→ **EXERCISE BRIEF**
Repeat the data exactly as it appears.

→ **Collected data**
-- Opening Marker --
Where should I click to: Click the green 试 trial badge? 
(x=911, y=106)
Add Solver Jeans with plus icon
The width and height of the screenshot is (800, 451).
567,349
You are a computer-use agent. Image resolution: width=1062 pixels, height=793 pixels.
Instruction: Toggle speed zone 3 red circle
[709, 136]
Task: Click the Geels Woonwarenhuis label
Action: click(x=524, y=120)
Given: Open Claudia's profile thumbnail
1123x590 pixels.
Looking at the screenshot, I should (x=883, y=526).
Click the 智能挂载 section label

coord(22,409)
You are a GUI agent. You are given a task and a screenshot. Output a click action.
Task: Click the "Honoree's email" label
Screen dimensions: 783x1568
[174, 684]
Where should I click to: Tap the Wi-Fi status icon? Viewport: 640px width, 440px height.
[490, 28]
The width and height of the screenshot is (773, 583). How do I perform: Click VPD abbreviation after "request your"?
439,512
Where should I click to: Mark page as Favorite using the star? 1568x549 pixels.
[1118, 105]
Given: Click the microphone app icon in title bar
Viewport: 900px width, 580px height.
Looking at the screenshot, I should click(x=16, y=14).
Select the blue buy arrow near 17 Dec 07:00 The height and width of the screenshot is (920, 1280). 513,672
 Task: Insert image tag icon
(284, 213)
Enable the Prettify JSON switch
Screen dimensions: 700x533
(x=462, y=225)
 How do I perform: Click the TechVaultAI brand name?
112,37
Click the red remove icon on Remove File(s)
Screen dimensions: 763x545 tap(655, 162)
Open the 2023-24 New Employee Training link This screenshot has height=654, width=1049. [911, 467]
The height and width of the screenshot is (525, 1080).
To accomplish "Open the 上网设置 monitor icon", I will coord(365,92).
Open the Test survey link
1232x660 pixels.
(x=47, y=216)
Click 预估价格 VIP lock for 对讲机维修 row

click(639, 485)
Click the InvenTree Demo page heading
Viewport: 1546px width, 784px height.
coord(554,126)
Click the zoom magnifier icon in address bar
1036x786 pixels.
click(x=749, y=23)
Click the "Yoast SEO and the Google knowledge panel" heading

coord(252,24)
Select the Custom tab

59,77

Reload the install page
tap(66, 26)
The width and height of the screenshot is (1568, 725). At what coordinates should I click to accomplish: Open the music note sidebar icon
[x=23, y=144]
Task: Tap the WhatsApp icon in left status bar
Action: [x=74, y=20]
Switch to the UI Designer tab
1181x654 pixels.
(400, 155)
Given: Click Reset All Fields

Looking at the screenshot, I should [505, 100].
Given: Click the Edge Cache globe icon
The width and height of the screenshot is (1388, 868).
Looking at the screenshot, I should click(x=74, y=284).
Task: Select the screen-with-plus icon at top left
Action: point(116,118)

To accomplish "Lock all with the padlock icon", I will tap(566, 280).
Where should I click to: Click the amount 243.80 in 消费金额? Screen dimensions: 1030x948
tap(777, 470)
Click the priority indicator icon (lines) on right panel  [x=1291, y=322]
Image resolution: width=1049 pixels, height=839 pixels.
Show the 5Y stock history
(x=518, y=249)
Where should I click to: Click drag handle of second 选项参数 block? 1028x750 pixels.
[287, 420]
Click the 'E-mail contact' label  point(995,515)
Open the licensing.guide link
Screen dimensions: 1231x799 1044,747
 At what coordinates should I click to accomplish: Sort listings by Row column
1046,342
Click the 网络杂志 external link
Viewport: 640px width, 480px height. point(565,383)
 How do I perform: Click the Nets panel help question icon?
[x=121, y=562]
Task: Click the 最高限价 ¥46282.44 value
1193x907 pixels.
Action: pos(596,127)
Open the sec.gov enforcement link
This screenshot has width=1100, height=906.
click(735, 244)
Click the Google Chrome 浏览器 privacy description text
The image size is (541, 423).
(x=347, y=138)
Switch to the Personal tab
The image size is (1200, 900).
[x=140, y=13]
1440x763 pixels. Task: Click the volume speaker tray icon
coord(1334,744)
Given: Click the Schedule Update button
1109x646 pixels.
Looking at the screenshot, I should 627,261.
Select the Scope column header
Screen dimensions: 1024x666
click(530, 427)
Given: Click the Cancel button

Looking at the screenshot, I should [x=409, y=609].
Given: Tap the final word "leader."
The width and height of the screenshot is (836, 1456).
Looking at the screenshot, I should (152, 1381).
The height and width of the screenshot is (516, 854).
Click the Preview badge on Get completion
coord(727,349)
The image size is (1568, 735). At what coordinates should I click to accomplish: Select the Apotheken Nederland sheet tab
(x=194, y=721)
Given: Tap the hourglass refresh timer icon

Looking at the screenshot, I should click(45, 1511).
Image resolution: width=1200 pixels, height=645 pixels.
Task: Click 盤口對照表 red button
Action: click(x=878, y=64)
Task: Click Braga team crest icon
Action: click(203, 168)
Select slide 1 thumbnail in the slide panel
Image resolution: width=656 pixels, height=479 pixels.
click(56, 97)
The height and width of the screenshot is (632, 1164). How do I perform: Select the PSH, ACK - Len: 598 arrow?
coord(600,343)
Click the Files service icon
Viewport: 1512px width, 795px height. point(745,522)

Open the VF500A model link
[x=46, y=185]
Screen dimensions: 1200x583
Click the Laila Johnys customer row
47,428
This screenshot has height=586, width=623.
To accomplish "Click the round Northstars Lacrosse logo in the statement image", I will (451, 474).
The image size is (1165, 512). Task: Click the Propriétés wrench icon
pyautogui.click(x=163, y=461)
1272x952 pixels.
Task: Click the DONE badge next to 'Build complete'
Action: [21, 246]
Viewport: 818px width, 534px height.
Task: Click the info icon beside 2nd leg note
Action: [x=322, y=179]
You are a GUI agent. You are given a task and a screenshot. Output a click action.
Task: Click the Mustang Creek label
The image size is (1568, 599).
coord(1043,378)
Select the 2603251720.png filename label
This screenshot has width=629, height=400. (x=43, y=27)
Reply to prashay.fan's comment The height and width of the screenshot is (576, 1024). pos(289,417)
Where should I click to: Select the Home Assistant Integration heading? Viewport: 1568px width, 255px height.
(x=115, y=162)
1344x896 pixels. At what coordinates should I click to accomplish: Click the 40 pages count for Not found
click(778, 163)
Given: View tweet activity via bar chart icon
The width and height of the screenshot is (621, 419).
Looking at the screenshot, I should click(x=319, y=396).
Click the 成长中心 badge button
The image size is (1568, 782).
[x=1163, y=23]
-- Closing Marker --
→ **RESULT OF THE EXERCISE**
Where should I click to: Click the green 试 trial badge? 
(x=911, y=106)
Add Solver Jeans with plus icon
The width and height of the screenshot is (800, 451).
567,349
You are a computer-use agent. Image resolution: width=1062 pixels, height=793 pixels.
Instruction: Toggle speed zone 3 red circle
[709, 136]
Task: Click the Geels Woonwarenhuis label
Action: click(x=524, y=120)
Given: Open Claudia's profile thumbnail
1123x590 pixels.
Looking at the screenshot, I should (x=883, y=526).
Click the 智能挂载 section label

coord(22,409)
You are a GUI agent. You are given a task and a screenshot. Output a click action.
Task: Click the "Honoree's email" label
Screen dimensions: 783x1568
[174, 684]
Where should I click to: Tap the Wi-Fi status icon? Viewport: 640px width, 440px height.
[490, 28]
The width and height of the screenshot is (773, 583). How do I perform: Click VPD abbreviation after "request your"?
439,512
Where should I click to: Mark page as Favorite using the star? 1568x549 pixels.
[1118, 105]
Given: Click the microphone app icon in title bar
Viewport: 900px width, 580px height.
Looking at the screenshot, I should click(x=16, y=14).
Select the blue buy arrow near 17 Dec 07:00 The height and width of the screenshot is (920, 1280). 513,672
 Task: Insert image tag icon
(284, 213)
Enable the Prettify JSON switch
Screen dimensions: 700x533
(x=462, y=225)
 How do I perform: Click the TechVaultAI brand name?
112,37
Click the red remove icon on Remove File(s)
Screen dimensions: 763x545 tap(655, 162)
Open the 2023-24 New Employee Training link This screenshot has height=654, width=1049. [911, 467]
The height and width of the screenshot is (525, 1080).
To accomplish "Open the 上网设置 monitor icon", I will coord(365,92).
Open the Test survey link
1232x660 pixels.
(x=47, y=216)
Click 预估价格 VIP lock for 对讲机维修 row

click(639, 485)
Click the InvenTree Demo page heading
Viewport: 1546px width, 784px height.
coord(554,126)
Click the zoom magnifier icon in address bar
1036x786 pixels.
click(x=749, y=23)
Click the "Yoast SEO and the Google knowledge panel" heading

coord(252,24)
Select the Custom tab

59,77

Reload the install page
tap(66, 26)
The width and height of the screenshot is (1568, 725). At what coordinates should I click to accomplish: Open the music note sidebar icon
[x=23, y=144]
Task: Tap the WhatsApp icon in left status bar
Action: [x=74, y=20]
Switch to the UI Designer tab
1181x654 pixels.
(400, 155)
Given: Click Reset All Fields

Looking at the screenshot, I should [505, 100].
Given: Click the Edge Cache globe icon
The width and height of the screenshot is (1388, 868).
Looking at the screenshot, I should click(x=74, y=284).
Task: Select the screen-with-plus icon at top left
Action: point(116,118)

To accomplish "Lock all with the padlock icon", I will tap(566, 280).
Where should I click to: Click the amount 243.80 in 消费金额? Screen dimensions: 1030x948
tap(777, 470)
Click the priority indicator icon (lines) on right panel  [x=1291, y=322]
Image resolution: width=1049 pixels, height=839 pixels.
Show the 5Y stock history
(x=518, y=249)
Where should I click to: Click drag handle of second 选项参数 block? 1028x750 pixels.
[287, 420]
Click the 'E-mail contact' label  point(995,515)
Open the licensing.guide link
Screen dimensions: 1231x799 1044,747
 At what coordinates should I click to accomplish: Sort listings by Row column
1046,342
Click the 网络杂志 external link
Viewport: 640px width, 480px height. point(565,383)
 How do I perform: Click the Nets panel help question icon?
[x=121, y=562]
Task: Click the 最高限价 ¥46282.44 value
1193x907 pixels.
Action: pos(596,127)
Open the sec.gov enforcement link
This screenshot has width=1100, height=906.
click(735, 244)
Click the Google Chrome 浏览器 privacy description text
The image size is (541, 423).
(x=347, y=138)
Switch to the Personal tab
The image size is (1200, 900).
[x=140, y=13]
1440x763 pixels. Task: Click the volume speaker tray icon
coord(1334,744)
Given: Click the Schedule Update button
1109x646 pixels.
Looking at the screenshot, I should 627,261.
Select the Scope column header
Screen dimensions: 1024x666
click(530, 427)
Given: Click the Cancel button

Looking at the screenshot, I should [x=409, y=609].
Given: Tap the final word "leader."
The width and height of the screenshot is (836, 1456).
Looking at the screenshot, I should (152, 1381).
The height and width of the screenshot is (516, 854).
Click the Preview badge on Get completion
coord(727,349)
The image size is (1568, 735). At what coordinates should I click to accomplish: Select the Apotheken Nederland sheet tab
(x=194, y=721)
Given: Tap the hourglass refresh timer icon

Looking at the screenshot, I should click(45, 1511).
Image resolution: width=1200 pixels, height=645 pixels.
Task: Click 盤口對照表 red button
Action: click(x=878, y=64)
Task: Click Braga team crest icon
Action: click(203, 168)
Select slide 1 thumbnail in the slide panel
Image resolution: width=656 pixels, height=479 pixels.
click(56, 97)
The height and width of the screenshot is (632, 1164). How do I perform: Select the PSH, ACK - Len: 598 arrow?
coord(600,343)
Click the Files service icon
Viewport: 1512px width, 795px height. point(745,522)

Open the VF500A model link
[x=46, y=185]
Screen dimensions: 1200x583
Click the Laila Johnys customer row
47,428
This screenshot has height=586, width=623.
To accomplish "Click the round Northstars Lacrosse logo in the statement image", I will (451, 474).
The image size is (1165, 512). Task: Click the Propriétés wrench icon
pyautogui.click(x=163, y=461)
1272x952 pixels.
Task: Click the DONE badge next to 'Build complete'
Action: [21, 246]
Viewport: 818px width, 534px height.
Task: Click the info icon beside 2nd leg note
Action: [x=322, y=179]
You are a GUI agent. You are given a task and a screenshot. Output a click action.
Task: Click the Mustang Creek label
The image size is (1568, 599).
coord(1043,378)
Select the 2603251720.png filename label
This screenshot has width=629, height=400. (x=43, y=27)
Reply to prashay.fan's comment The height and width of the screenshot is (576, 1024). pos(289,417)
Where should I click to: Select the Home Assistant Integration heading? Viewport: 1568px width, 255px height.
(x=115, y=162)
1344x896 pixels. At what coordinates should I click to accomplish: Click the 40 pages count for Not found
click(778, 163)
Given: View tweet activity via bar chart icon
The width and height of the screenshot is (621, 419).
Looking at the screenshot, I should click(x=319, y=396).
Click the 成长中心 badge button
The image size is (1568, 782).
[x=1163, y=23]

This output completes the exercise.